University of Victoria

Together we CanAssist.


Key features

  • Allows people with a range of disabilities to swing a baseball bat independently
  • Controlled by a single accessibility switch
  • Powered by compressed carbon dioxide
  • Includes several safety features


Shannon's story

Shannon Bromley loves playing T-Ball. The 17-year-old delights in being out on the ball diamond, with the fans cheering and the sun shining on her face. She loves the feeling that comes from being part of a team.

Shannon prepares to push the button that will send the ball flying.Until recently, the teenager from New Westminster always needed help when batting during games. Members of her Challenger baseball league have a range of physical and cognitive disabilities that make it difficult or impossible for some of them to swing a bat on their own. Typically a parent or other adult holds the bat for them and places their hand over their child's.

But as of this spring, Shannon, who has Atypical Angelman Syndrome and travels by wheelchair, has become responsible for swinging the bat all by herself.
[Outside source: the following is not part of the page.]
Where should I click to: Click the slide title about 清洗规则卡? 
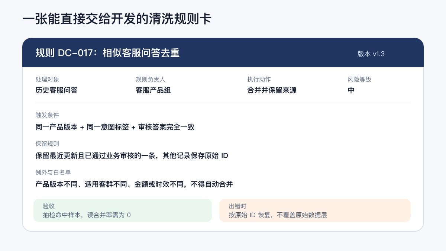(117, 19)
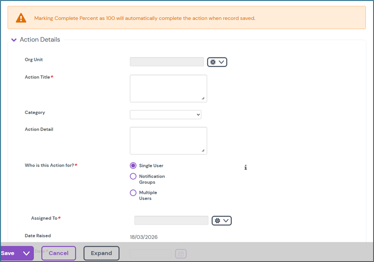Focus the Action Title text area

[168, 88]
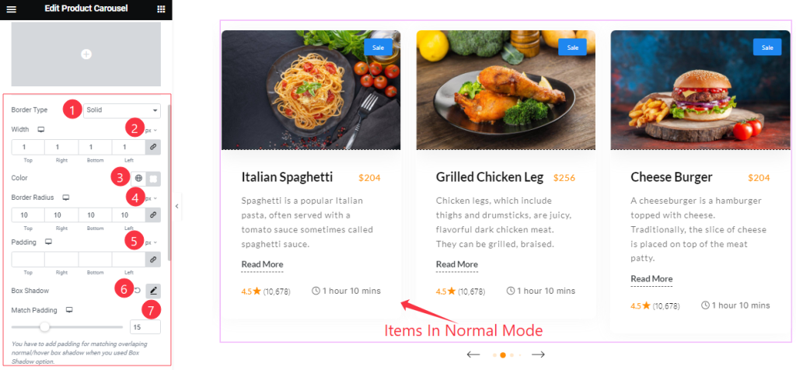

Thanks to a generous contribution from an anonymous donor, CanAssist engineering staff were able to develop a safe, automated bat-swinging device that would give Shannon, along with those of her teammates who also need assistance, the chance to have autonomy as to when and where they hit the ball.

The CanAssist BatSwinger is a recreational device that swings and hits baseballs from a tee. CanAssist created an earlier prototype that relied on a mechanical spring to propel the ball. This latest version is powered by compressed carbon dioxide and can be activated simply by pressing a button - an important consideration for many kids with challenging disabilities. The device also has several safety features.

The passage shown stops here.